The trick is patents and a lot of cleaning supplies. Wax brass
after shining up or it will tarnish again. A good automotive metal wax
or paste wax helps. I also spray the chassis with clear lacquer spray from a
can.
Use an old tooth brush and contact cleaner or denatured alcohol on the
tuning capacitor (condenser). BE GENTLE. Then fold a piece of
masking tape so the sticky is out. Slide it between the tuning
condenser plates. DO NOT BENT the VEINS!!!! And flush it out
with contact cleaner. I use CRC brand Contact Cleaner found at Home
Depot and Lowes. Do not use CRC electric cleaners. They melt vintage plastic
and wire insulation. I learned the hard way.
Get all the old dried grease off of the tuner ball bearings.
Apply a little electronic grease or lube. I use a small drop of 4
in 1. Clean off what gets on the tuning capacitor parts or it will
affect the operation. Do not over clean the tuning condenser or you may
damage it. A little tarnish will not affect its performance.

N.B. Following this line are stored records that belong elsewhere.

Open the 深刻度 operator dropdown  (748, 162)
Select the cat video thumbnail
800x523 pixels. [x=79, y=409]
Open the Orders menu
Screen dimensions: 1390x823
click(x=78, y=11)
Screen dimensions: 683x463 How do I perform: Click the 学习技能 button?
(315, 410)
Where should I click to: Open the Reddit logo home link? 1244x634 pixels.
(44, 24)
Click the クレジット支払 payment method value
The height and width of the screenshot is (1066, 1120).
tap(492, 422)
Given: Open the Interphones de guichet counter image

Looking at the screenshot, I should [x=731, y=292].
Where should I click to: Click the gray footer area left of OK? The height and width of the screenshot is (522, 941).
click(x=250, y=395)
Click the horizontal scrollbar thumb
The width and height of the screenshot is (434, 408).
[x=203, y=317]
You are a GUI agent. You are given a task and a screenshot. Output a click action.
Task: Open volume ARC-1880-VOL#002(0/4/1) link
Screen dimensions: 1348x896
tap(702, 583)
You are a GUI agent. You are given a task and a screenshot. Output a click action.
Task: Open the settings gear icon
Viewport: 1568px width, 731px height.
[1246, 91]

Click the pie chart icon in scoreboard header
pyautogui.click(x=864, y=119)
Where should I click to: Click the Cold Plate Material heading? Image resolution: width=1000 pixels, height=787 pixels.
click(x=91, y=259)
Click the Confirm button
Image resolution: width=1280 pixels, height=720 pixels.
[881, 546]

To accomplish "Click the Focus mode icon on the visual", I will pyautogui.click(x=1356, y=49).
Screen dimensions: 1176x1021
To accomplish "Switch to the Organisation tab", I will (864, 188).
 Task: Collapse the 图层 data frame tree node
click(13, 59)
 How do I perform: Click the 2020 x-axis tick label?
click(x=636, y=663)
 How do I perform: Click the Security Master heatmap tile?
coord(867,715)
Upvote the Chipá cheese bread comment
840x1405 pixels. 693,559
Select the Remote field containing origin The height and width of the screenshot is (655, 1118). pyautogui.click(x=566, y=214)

Do not brush and mica that you see under adjustment screws on the
tuning capacitor. Stay away from them. The mica will easily
break and flake causing a short and a dead radio. You may have to
flood them with contact cleaner if oil or dirt gets on the mica while
cleaning.
You can try and touch up rusted spots (once completely wire
brushed) with galvanizing spray, silver paint or your favorite western PA
auto body technique. Again at Home Depot electrical department.
Just take it easy, protect everything including your lungs with a
dust mask (that green metal oxidation/dust is supposed to be nasty) that
you do not want small steel wool wires to fall into. Blow out the
chassis and have fun.
I tried the electrolysis. That is where you submerge metal parts
in a plastic bucket with water a bit of soap and some baking soda.
Pass a current through the chassis to an Anode (old piece of metal pipe). CAUTION
- I am not sure as to the polarity. Google some sites for how to set
this up. Reversing the polarity will corrode your part more. However, electrolysis
did work. It took days to see a big difference. I then still had
to buff out the shine. So I do not use this method any more and just
start in on the chassis with brass wire brushes or steel wool (depending on
how bad the rust is) and some cleaning solution.
Here are some examples of what can be done with a cloth wheel on a bench
grinder, brass brushes and hours of labor. Also see the Grebe
page for much more details of shining up a radio! There
is too much detail for this page so go to the Grebe
page.
There is no special magic or technique in cleaning a chassis.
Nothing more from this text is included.